What needs to be done = Each line starting at the one that contains "You are a GUI agent. The screenshot is 820×1180." and ending at the one that contains "[weibo] (505, 429)" must be returned exactly, and the rest of the listing is left out.

Input data =
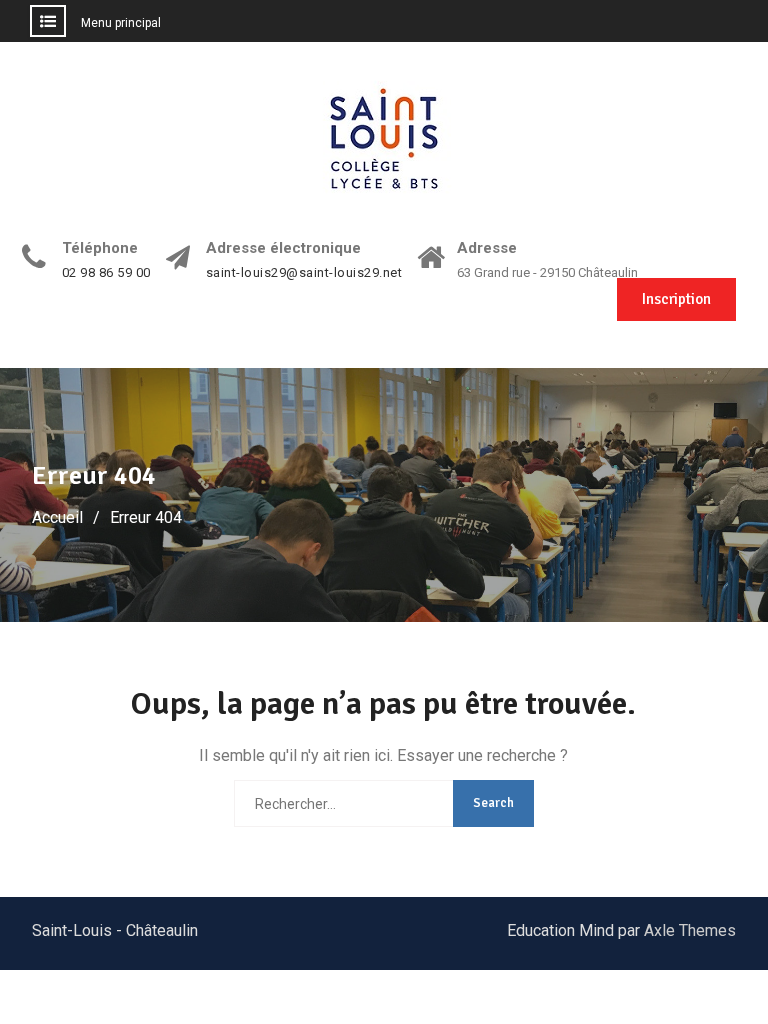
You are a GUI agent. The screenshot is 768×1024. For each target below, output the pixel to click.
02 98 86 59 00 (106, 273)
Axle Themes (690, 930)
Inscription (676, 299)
...
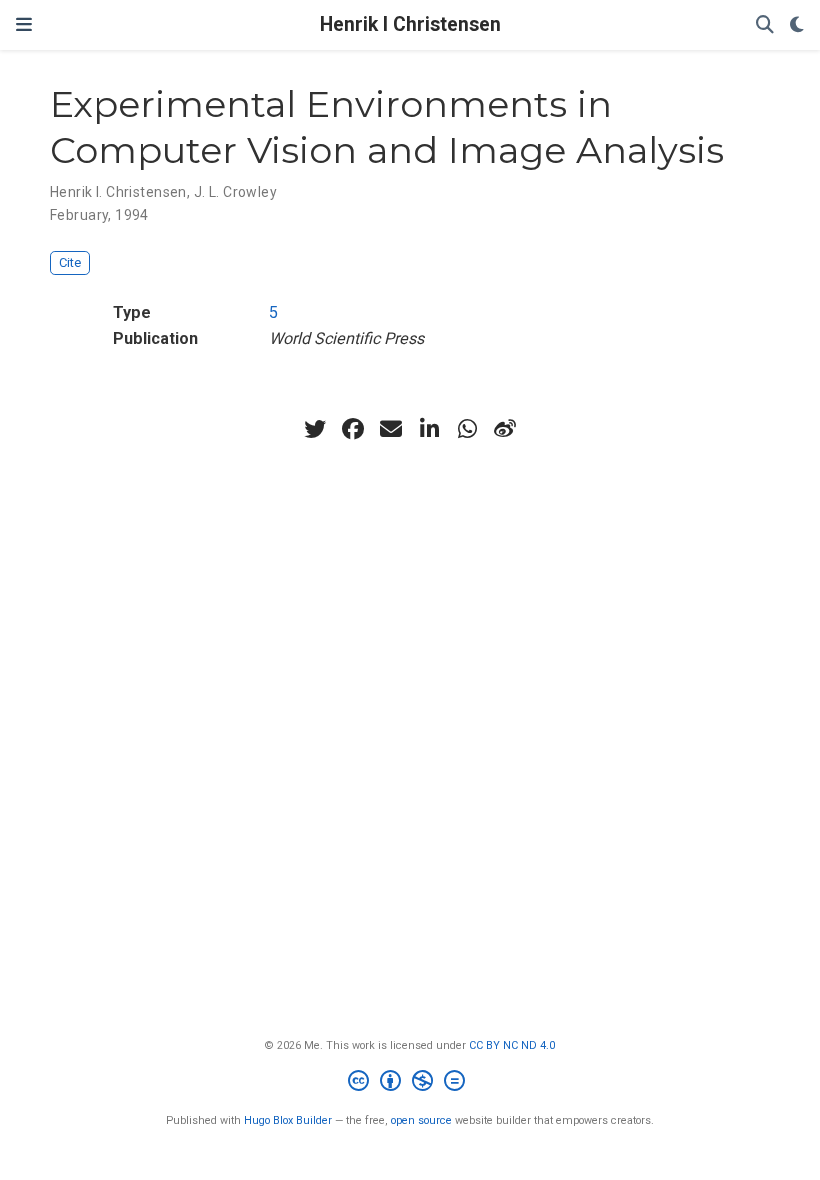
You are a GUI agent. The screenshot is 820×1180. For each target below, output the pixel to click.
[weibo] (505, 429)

Exercise response =
You are a GUI agent. The screenshot is 820×1180. For each target below, output the pixel to click.
[weibo] (505, 429)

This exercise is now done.